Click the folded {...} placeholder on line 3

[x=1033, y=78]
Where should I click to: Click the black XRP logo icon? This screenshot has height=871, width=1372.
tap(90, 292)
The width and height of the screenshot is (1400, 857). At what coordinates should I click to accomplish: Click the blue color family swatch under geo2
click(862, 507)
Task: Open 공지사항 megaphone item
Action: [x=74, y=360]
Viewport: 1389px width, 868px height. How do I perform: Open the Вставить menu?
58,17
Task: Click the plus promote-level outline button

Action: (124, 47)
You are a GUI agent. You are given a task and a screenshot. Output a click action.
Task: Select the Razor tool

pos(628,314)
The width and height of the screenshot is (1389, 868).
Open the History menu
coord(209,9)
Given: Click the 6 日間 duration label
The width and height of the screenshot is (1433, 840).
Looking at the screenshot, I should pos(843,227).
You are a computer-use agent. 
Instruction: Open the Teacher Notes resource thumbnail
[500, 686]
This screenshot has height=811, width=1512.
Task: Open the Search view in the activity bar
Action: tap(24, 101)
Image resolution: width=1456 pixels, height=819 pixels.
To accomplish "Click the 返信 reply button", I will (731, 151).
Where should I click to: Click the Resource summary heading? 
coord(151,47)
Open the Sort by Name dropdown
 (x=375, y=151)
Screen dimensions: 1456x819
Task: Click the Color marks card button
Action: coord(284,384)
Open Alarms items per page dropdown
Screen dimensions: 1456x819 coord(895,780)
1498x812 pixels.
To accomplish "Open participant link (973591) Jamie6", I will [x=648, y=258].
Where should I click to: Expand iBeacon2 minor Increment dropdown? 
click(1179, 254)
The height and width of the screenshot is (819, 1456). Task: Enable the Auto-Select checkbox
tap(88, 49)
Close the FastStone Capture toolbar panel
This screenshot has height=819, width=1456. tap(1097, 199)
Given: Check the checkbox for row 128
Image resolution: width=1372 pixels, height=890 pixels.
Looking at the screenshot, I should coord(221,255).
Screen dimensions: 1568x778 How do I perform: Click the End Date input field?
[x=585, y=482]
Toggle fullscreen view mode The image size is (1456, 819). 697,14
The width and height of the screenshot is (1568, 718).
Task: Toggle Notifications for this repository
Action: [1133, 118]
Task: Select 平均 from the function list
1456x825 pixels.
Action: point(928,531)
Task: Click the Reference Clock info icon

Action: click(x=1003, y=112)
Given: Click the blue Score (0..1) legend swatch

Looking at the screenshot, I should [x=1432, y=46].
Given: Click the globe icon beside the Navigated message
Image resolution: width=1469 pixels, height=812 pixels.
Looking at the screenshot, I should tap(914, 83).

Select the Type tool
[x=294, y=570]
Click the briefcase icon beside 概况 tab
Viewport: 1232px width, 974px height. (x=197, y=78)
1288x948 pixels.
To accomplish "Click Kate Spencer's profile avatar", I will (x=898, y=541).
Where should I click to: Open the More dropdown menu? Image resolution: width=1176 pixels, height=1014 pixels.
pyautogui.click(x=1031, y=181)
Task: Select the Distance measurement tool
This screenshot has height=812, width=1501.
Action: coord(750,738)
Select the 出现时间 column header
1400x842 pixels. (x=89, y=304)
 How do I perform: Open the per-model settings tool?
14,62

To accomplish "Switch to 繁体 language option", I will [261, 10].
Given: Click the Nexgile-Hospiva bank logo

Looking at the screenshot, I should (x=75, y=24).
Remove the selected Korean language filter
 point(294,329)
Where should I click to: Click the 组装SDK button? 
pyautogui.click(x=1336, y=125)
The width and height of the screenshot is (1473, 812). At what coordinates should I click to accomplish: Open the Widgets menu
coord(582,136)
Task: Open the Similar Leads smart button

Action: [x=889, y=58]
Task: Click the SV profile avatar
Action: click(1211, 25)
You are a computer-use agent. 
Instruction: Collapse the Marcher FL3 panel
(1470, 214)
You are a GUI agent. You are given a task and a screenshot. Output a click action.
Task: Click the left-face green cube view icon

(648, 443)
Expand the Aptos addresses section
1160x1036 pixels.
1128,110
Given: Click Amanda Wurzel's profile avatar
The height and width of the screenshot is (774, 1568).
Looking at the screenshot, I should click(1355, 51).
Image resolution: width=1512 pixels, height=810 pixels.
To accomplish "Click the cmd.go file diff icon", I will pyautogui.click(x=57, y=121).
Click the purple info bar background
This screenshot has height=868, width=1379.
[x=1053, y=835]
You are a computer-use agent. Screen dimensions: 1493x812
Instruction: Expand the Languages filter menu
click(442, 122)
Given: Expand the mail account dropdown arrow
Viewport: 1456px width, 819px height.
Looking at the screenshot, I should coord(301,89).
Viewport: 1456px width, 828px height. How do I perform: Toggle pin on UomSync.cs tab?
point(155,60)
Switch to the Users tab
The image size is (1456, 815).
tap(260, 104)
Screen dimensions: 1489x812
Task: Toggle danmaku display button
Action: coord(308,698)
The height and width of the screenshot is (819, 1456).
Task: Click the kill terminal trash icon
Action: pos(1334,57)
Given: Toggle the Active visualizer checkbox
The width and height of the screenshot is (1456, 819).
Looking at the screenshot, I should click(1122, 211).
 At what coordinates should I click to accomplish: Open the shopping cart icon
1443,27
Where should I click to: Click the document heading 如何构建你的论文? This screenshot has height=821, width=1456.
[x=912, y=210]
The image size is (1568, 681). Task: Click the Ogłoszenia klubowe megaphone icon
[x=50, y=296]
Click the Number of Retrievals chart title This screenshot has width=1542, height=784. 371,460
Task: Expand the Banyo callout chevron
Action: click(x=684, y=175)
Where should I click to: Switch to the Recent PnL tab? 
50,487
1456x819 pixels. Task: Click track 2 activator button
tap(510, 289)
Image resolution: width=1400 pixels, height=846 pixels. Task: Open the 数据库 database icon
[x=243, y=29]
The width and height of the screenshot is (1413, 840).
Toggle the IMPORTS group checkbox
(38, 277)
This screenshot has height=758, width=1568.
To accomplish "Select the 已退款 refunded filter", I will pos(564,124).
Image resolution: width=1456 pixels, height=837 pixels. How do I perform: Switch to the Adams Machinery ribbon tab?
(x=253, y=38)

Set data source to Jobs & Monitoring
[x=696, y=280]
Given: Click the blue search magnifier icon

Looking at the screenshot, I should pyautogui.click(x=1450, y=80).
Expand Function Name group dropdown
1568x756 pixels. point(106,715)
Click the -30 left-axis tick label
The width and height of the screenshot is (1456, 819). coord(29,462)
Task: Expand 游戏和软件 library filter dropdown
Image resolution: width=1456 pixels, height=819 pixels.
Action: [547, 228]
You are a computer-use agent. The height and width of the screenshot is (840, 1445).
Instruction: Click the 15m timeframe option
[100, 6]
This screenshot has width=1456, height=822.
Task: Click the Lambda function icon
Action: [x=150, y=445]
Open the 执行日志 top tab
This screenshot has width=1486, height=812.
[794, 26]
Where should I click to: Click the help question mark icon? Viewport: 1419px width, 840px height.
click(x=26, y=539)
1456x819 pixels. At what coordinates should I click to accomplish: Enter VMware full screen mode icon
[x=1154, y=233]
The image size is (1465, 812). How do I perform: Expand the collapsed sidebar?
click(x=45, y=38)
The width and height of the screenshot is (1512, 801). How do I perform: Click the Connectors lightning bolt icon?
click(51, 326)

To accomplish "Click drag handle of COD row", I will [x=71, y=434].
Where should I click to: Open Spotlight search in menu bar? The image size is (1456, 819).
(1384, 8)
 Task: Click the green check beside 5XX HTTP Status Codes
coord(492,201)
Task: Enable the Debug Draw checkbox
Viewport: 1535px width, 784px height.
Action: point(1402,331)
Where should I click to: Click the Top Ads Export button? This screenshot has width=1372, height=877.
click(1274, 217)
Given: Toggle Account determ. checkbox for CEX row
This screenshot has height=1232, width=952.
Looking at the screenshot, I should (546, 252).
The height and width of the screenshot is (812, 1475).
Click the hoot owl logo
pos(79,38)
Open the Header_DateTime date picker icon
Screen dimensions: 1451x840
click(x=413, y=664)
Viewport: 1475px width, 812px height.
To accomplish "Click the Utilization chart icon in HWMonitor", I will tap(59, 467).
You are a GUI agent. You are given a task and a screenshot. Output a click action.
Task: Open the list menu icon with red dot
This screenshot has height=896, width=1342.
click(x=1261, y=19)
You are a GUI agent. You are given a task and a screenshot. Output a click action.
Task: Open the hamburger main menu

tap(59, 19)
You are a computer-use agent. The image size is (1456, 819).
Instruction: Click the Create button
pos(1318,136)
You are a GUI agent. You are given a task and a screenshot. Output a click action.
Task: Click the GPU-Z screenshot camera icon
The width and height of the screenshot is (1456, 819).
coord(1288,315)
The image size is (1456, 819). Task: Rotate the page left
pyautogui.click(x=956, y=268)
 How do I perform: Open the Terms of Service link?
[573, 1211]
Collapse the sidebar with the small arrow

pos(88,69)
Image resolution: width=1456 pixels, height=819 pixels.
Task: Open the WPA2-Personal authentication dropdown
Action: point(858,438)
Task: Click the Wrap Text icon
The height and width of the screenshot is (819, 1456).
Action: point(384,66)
• • • • • • •
**PROBLEM DETAILS:** Each line in the entries above, starting at the line with "1288x948 pixels." and ending at the line with "Task: Select the Distance measurement tool", is to be printed exactly, and only those lines.

**REPLY TO THE TASK:**
1288x948 pixels.
To accomplish "Click Kate Spencer's profile avatar", I will (x=898, y=541).
Where should I click to: Open the More dropdown menu? Image resolution: width=1176 pixels, height=1014 pixels.
pyautogui.click(x=1031, y=181)
Task: Select the Distance measurement tool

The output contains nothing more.